==== TESTO ESTRATTO ====

Salvatore Mannino
Cronaca

E' morto tradito da un gioco, ha confuso realtà e virtuale? Verifiche sul tablet

I concitati minuti della caduta di Jacopo, il bimbo di 8 anni da una finestra di vicolo della Dea. Il padre ex calciatore il primo ad accorrere e disperarsi

Il vicolo in fondo al quale c'è stata la tragedia

Arezzo, 18 maggio 2020 - E’ morto inseguendo un gioco, forse un sogno. Non ci saranno mai certezze sulla terribile caduta dal terzo piano che è costato la vita a Jacopo Bacis, 8 anni appena, figlio più piccolo dell’ex giocatore e allenatore dell’Arezzo Michele, la cui carriera è passata anche da squadre prestigiose come la Fiorentina, il Genoa e la Triestina. Il bimbo era solo nella sua cameretta, dalla cui finestra è precipitato, quello che sia successo, dunque, si può solo immaginare.

E tuttavia tra gli scenari possibili c’è appunto quello del gioco finito male, forse del videogioco nel quale realtà virtuale e realtà fisica si mescolano fino a confondersi e a confondere. Dal punto di vista giudiziario, il caso è già chiuso. E’ stato un incidente, non ci sono responsabilità di altri. Stamani il Pm Roberto Rossi ha firmato la restituzione della piccola salma alla famiglia dopo un semplice esame esterno..

È in corso una sola verifica proprio sul tablet e sugli eventuali giochi o programmi che il piccolo possa aver scaricato e utilizzato prima di morire. Il tablet è stato consegnato dalla famiglia alla squadra mobile. L'ispezione cadaverica all'ospedale San Donato ha confermato la morte per i gravi traumi riportati nella caduta. Domani mattina i funerali previsti, spostati nella cappella del cimitero di Arezzo in forma strettamente privata e riservata solo ai familiari.

Fin qui le indagini, affidate alla squadra mobile e alla Volante, che per prima era intervenuta, insieme all’ambulanza del 118, in vicolo della Dea, retro del palazzo che ha il fronte principale su via Montetini, a due passi da Palazzo Cavallo. All’ipotesi del videogioco si arriva (ma senza alcuna certezza) per sottrazione.

==== MATERIALE SELEZIONATO ====

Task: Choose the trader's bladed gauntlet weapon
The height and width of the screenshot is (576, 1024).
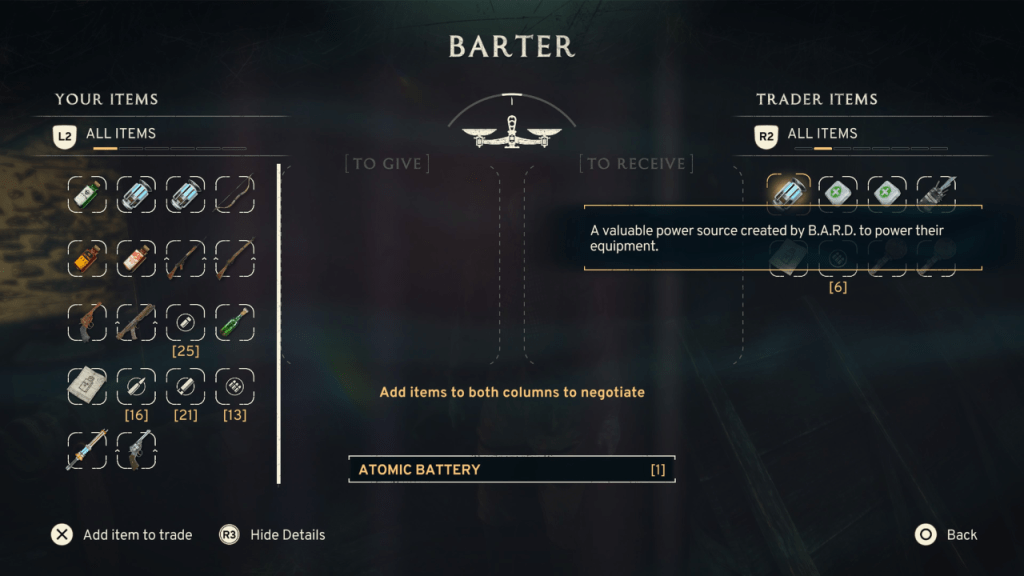Action: click(x=935, y=193)
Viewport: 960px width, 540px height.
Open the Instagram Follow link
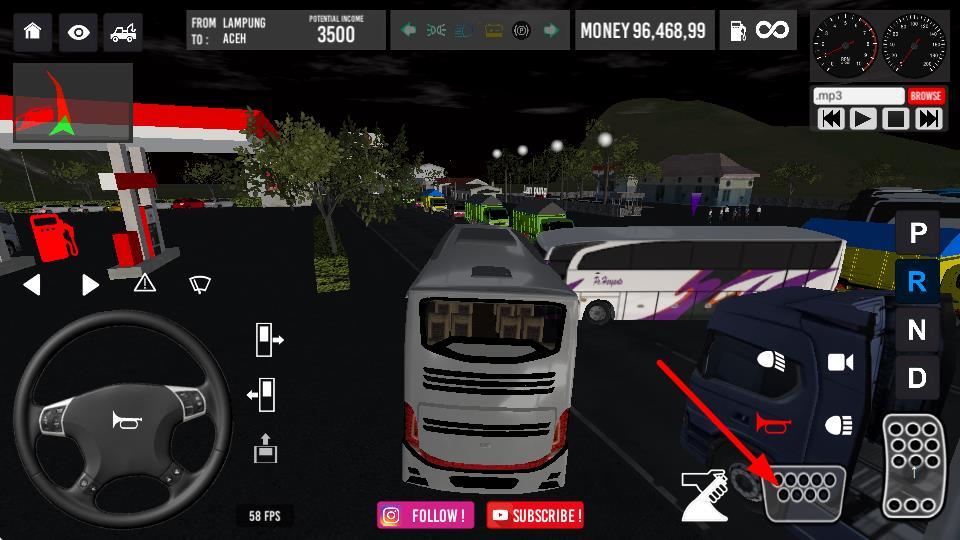(426, 515)
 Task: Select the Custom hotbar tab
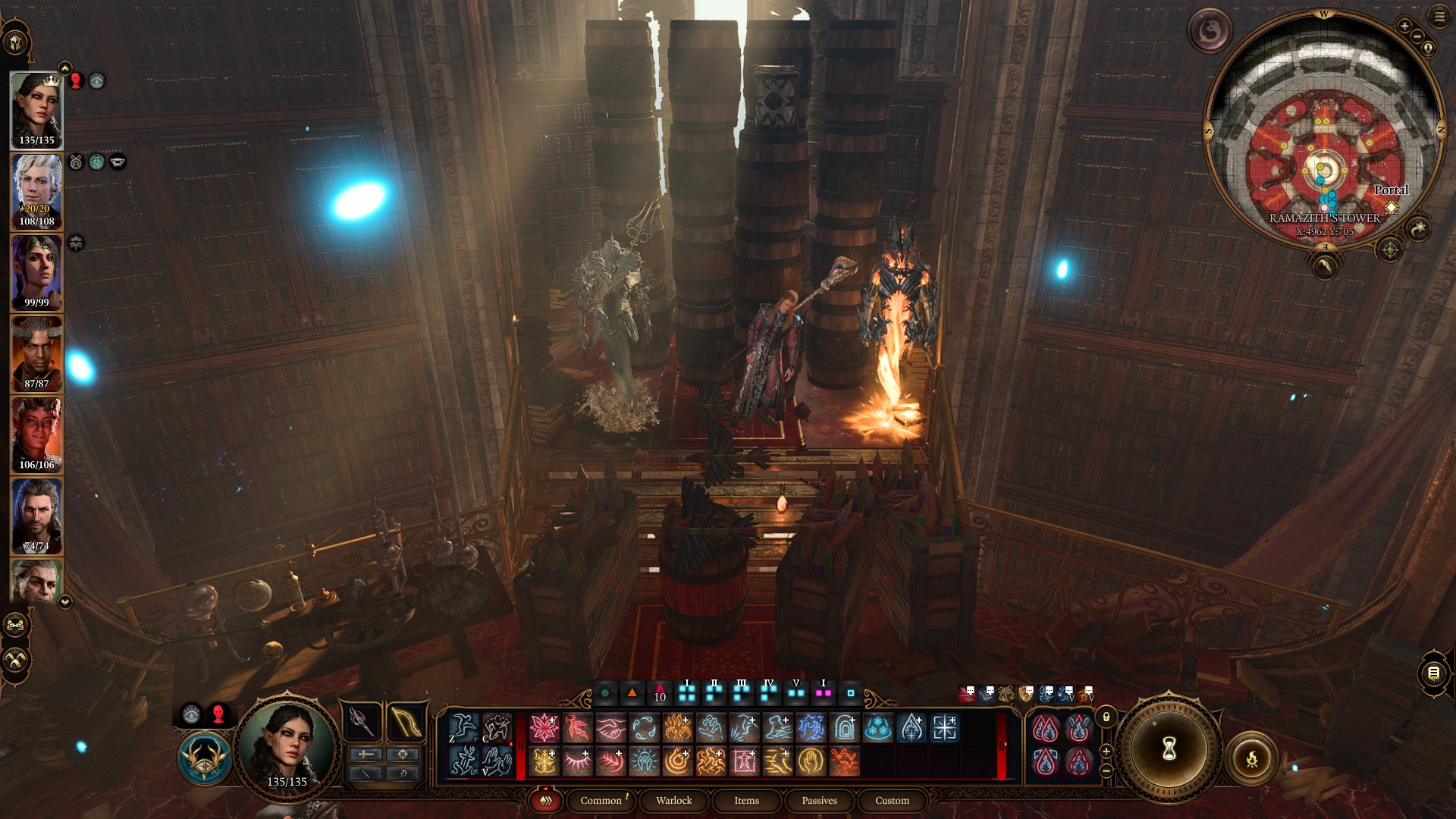click(x=892, y=800)

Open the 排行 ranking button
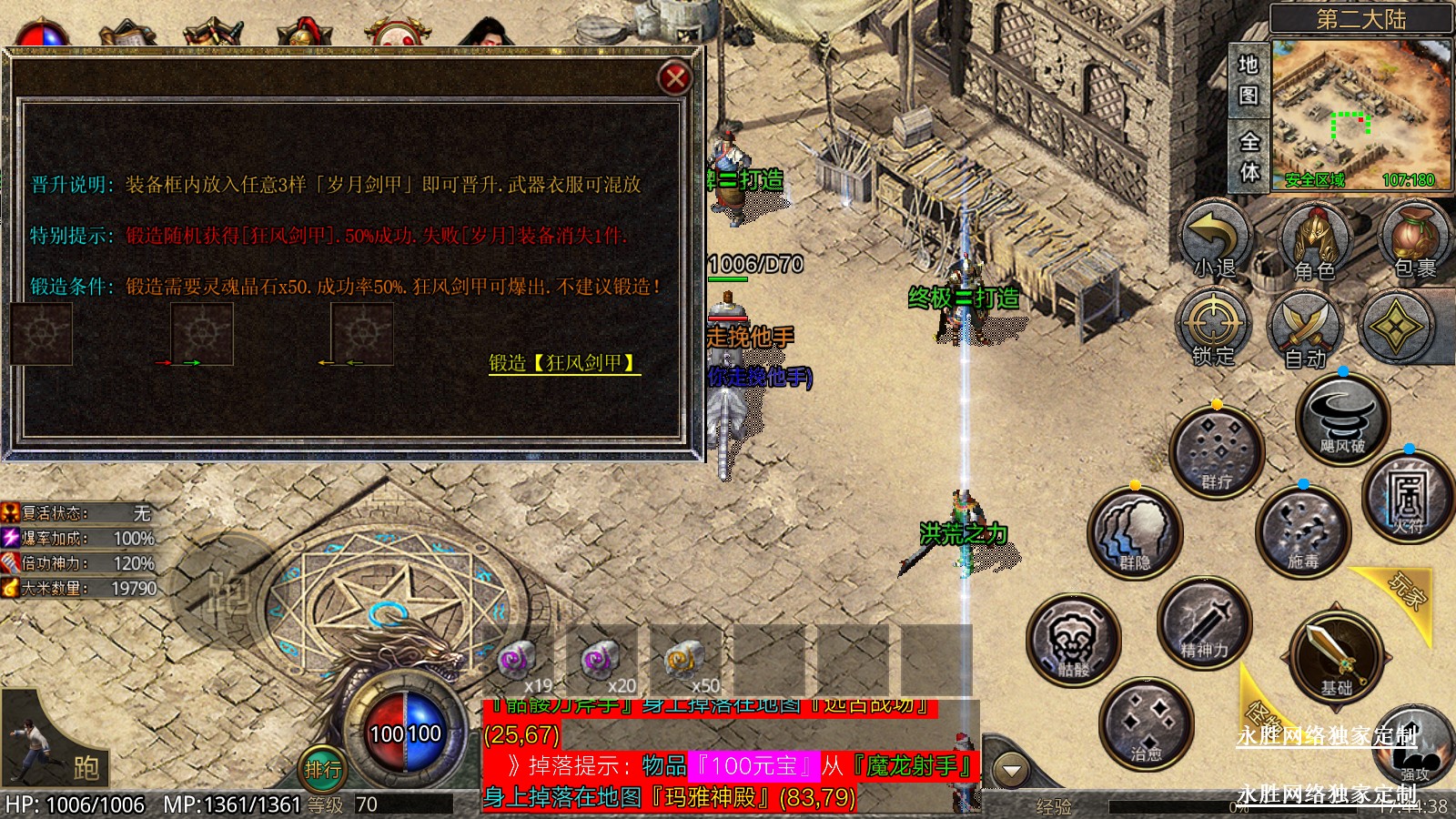[323, 770]
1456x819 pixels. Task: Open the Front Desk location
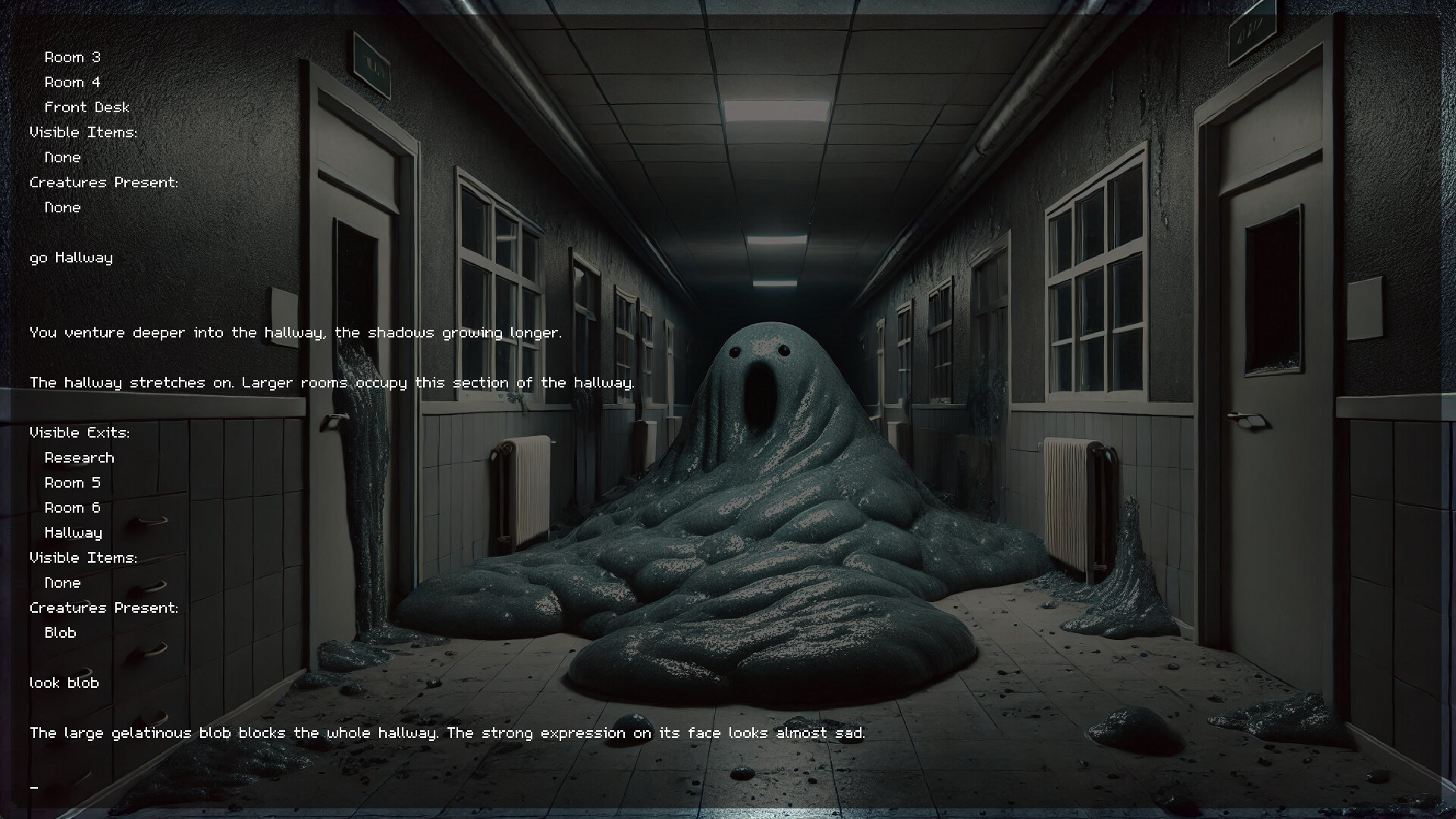tap(86, 107)
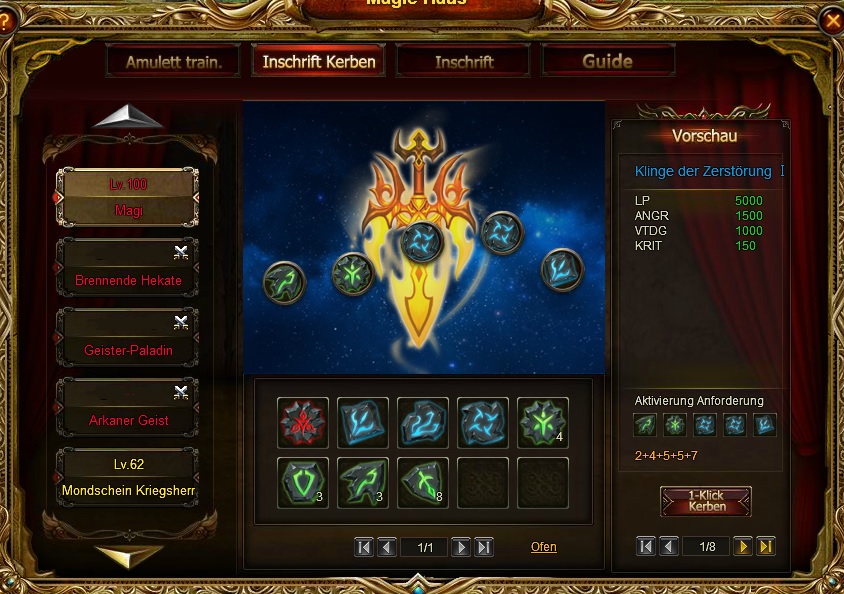The image size is (844, 594).
Task: Go to the next preview page
Action: (743, 547)
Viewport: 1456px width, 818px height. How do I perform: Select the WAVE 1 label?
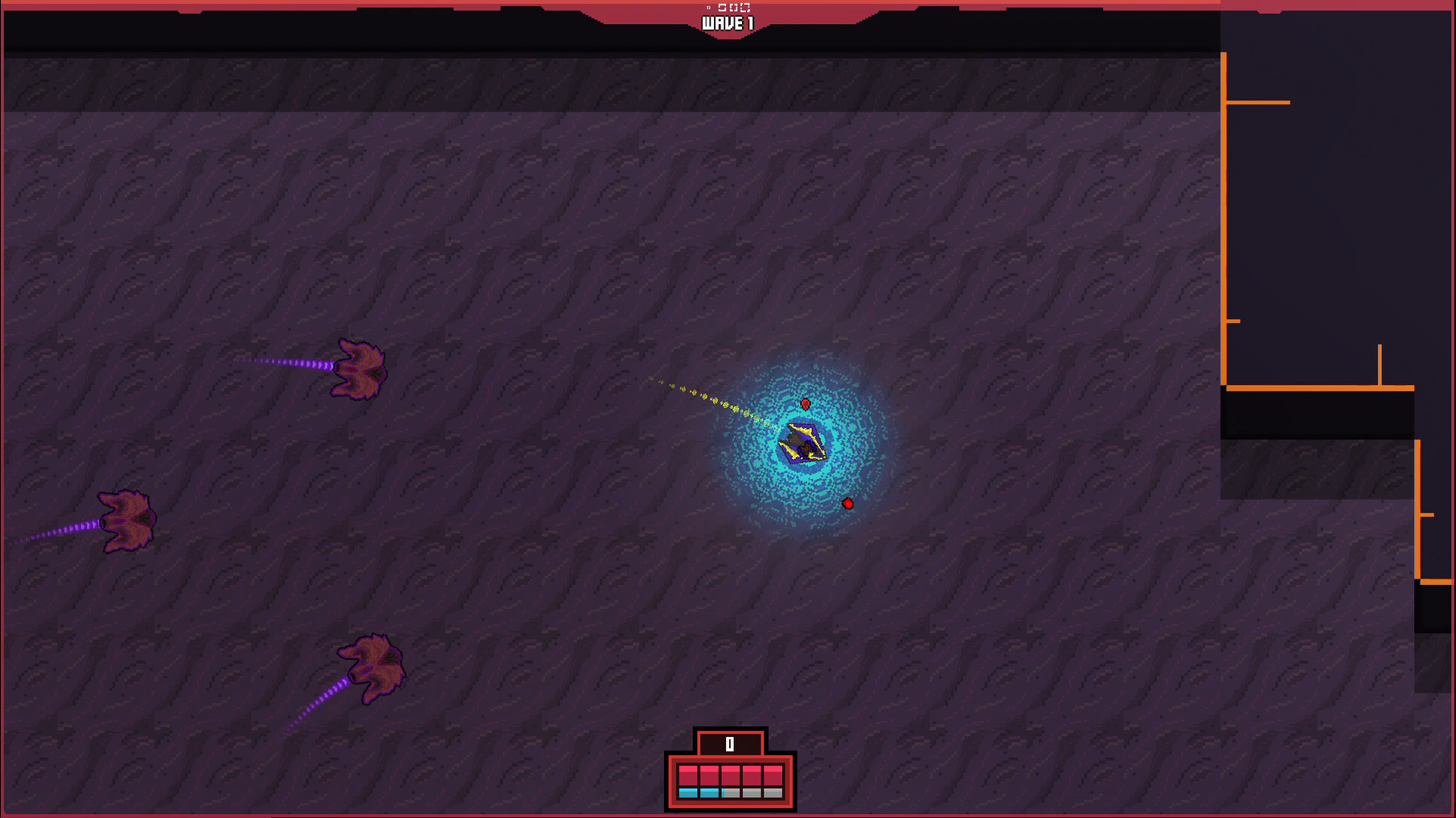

====

• _COSA FARE_
- a) Riscrivi il passo del testo estratto tra "I concitati minuti" e "può solo immaginare.", estremi inclusi, sostituendo "cameretta" con "camera".
- b) Secondo il testo estratto, perché il caso è già chiuso dal punto di vista giudiziario?
Il materiale non ha alcun ruolo in questo esercizio.

• _RISPOSTE_
- a)
I concitati minuti della caduta di Jacopo, il bimbo di 8 anni da una finestra di vicolo della Dea. Il padre ex calciatore il primo ad accorrere e disperarsi

Il vicolo in fondo al quale c'è stata la tragedia

Arezzo, 18 maggio 2020 - E’ morto inseguendo un gioco, forse un sogno. Non ci saranno mai certezze sulla terribile caduta dal terzo piano che è costato la vita a Jacopo Bacis, 8 anni appena, figlio più piccolo dell’ex giocatore e allenatore dell’Arezzo Michele, la cui carriera è passata anche da squadre prestigiose come la Fiorentina, il Genoa e la Triestina. Il bimbo era solo nella sua camera, dalla cui finestra è precipitato, quello che sia successo, dunque, si può solo immaginare.

- b) Perché si è trattato di un incidente e non ci sono responsabilità di altri.